Greece was diagnosed as critically insolvent a year ago. It was placed in the eurozone’s intensive care ward, treated with an infusion of 110 billion euros (US$158 billion) and put on a crash diet to thin its bloated state sector. However, 12 months later, the patient is getting sicker.
The budget deficit, at 10.5 percent, is 1.1 percent more than projected. A promised 50 billion euro privatization program is stalling. Tax collection is notional. Recession is deepening. The national debt has grown to 340 billion euros — 18 months of Greek GDP. The rates Athens has to pay to borrow on the bond markets are off the affordability scale. The prospect is of a long vicious circle of recession and deflation that offers no escape from the debt trap.
If this is the cure, the Greeks are telling their eurozone peers, we prefer to take our chances with the disease.
The doctors in Berlin take a dim view of that. They might sugar the pill with another 30 billion euros or so to tide Greece through next year and spare it the pain of the bond markets.
They might also agree to a “soft restructuring” by swapping debt for longer-term, lower-interest loans.
However, they will agree to this only if the medicine is stronger and the Greeks promise to take it all.

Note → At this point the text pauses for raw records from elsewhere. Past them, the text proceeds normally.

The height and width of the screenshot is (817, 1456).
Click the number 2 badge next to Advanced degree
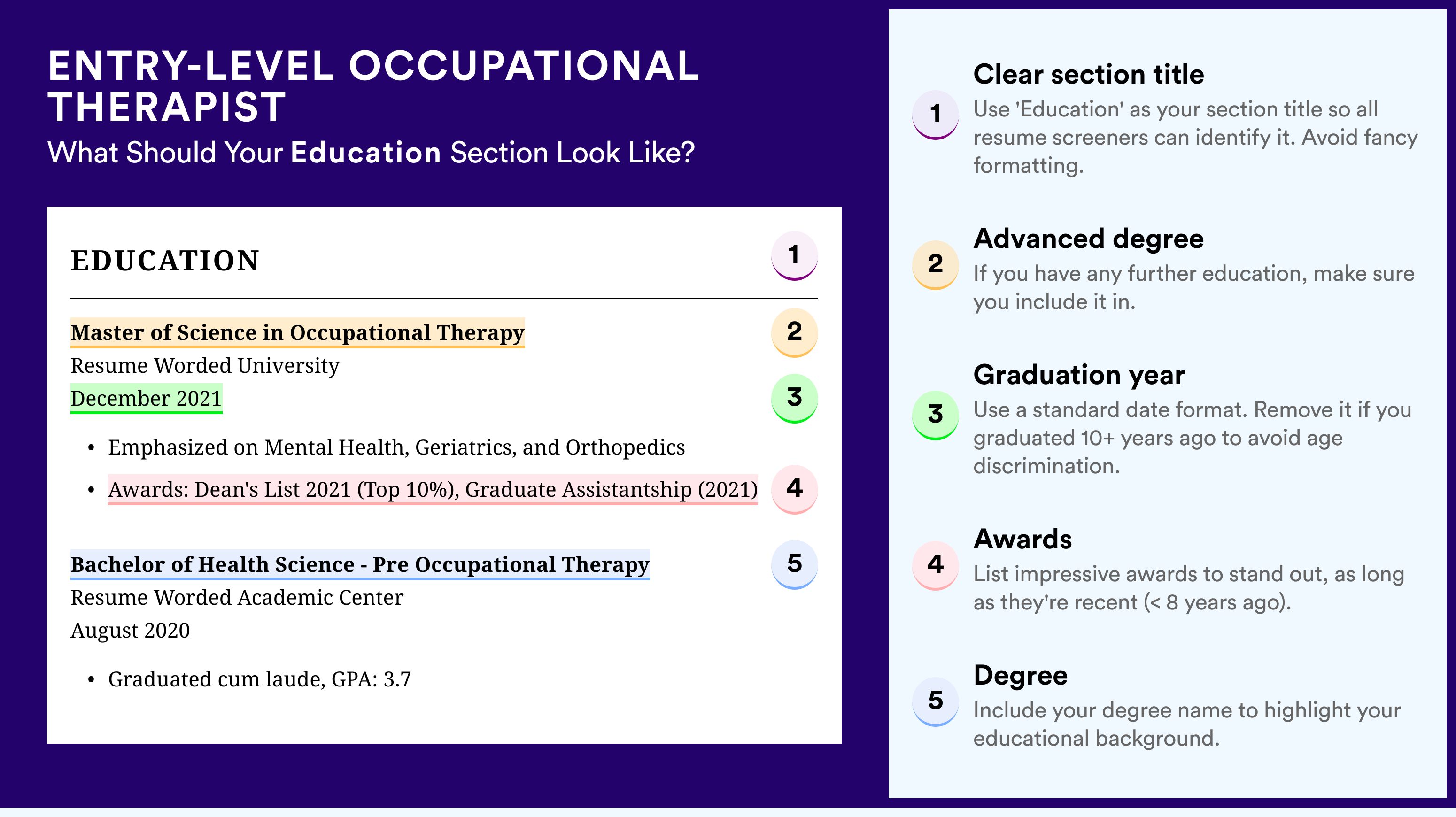936,265
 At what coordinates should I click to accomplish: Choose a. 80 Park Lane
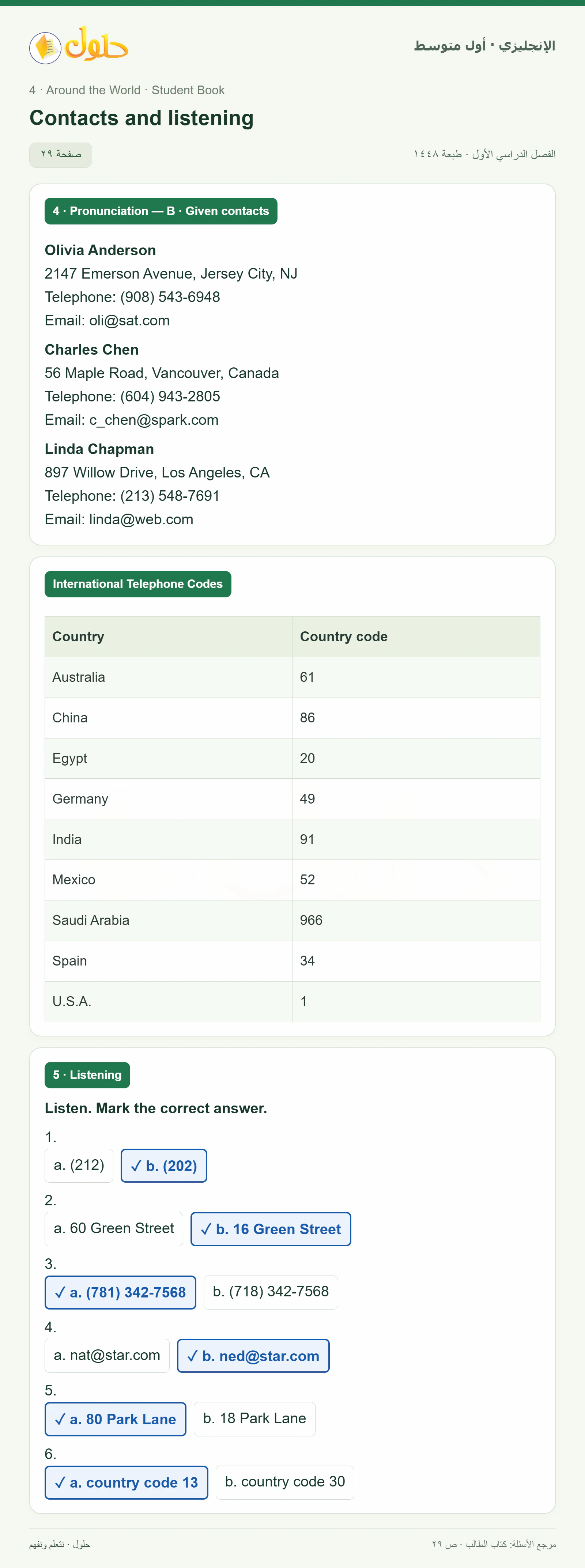pyautogui.click(x=116, y=1418)
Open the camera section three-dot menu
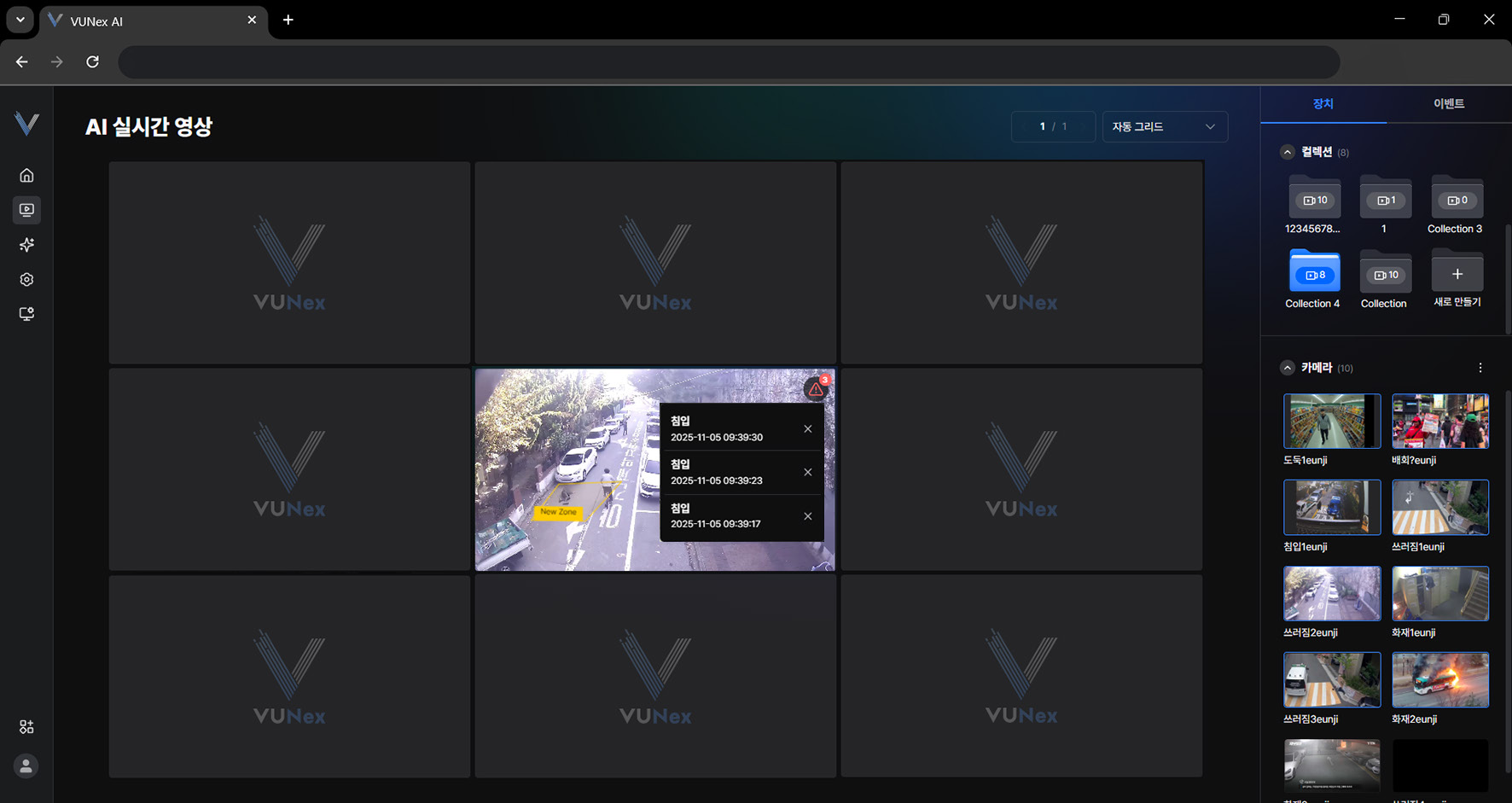Screen dimensions: 1512x803 click(1480, 368)
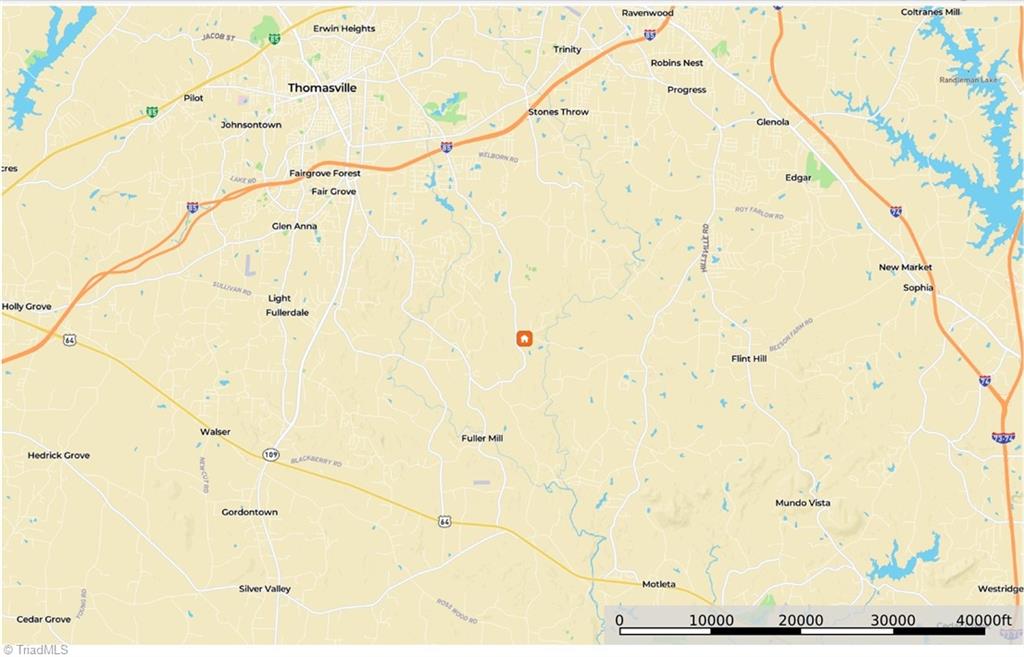The width and height of the screenshot is (1024, 657).
Task: Click the Glenola place label
Action: (x=773, y=122)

The differences between Athens and Berlin — economic, social, political and cultural — have been stark throughout the euro’s troubles. That they have not narrowed is clear from a weekend of high farce and panic surrounding a not-so-secret conclave in a Luxembourg Schloss.
“Ham-fisted, unbelievable. This is how you manage the euro crisis?” a European diplomat said of Friday’s meeting.
A small circle of finance ministers, central bankers and Brussels officials failed to settle what to do about Greece and only laid bare more divisions.
A year ago, both poles in the debate produced intense and ugly exchanges. The German press suggested Greece sell Germany its islands or flog off the Parthenon. The Greek government responded that it was about time to revisit the question of World War II reparations.
Athens and Berlin are at it again amid lurid allegations of Greek plots to return to the drachma, triggering a run on the Greek banks and Europe’s own Lehman’s moment,
“Borderline criminal,” Greek Prime Minister George Papandreou said of German government leaks to the German news magazine Der Spiegel about the Luxembourg meeting.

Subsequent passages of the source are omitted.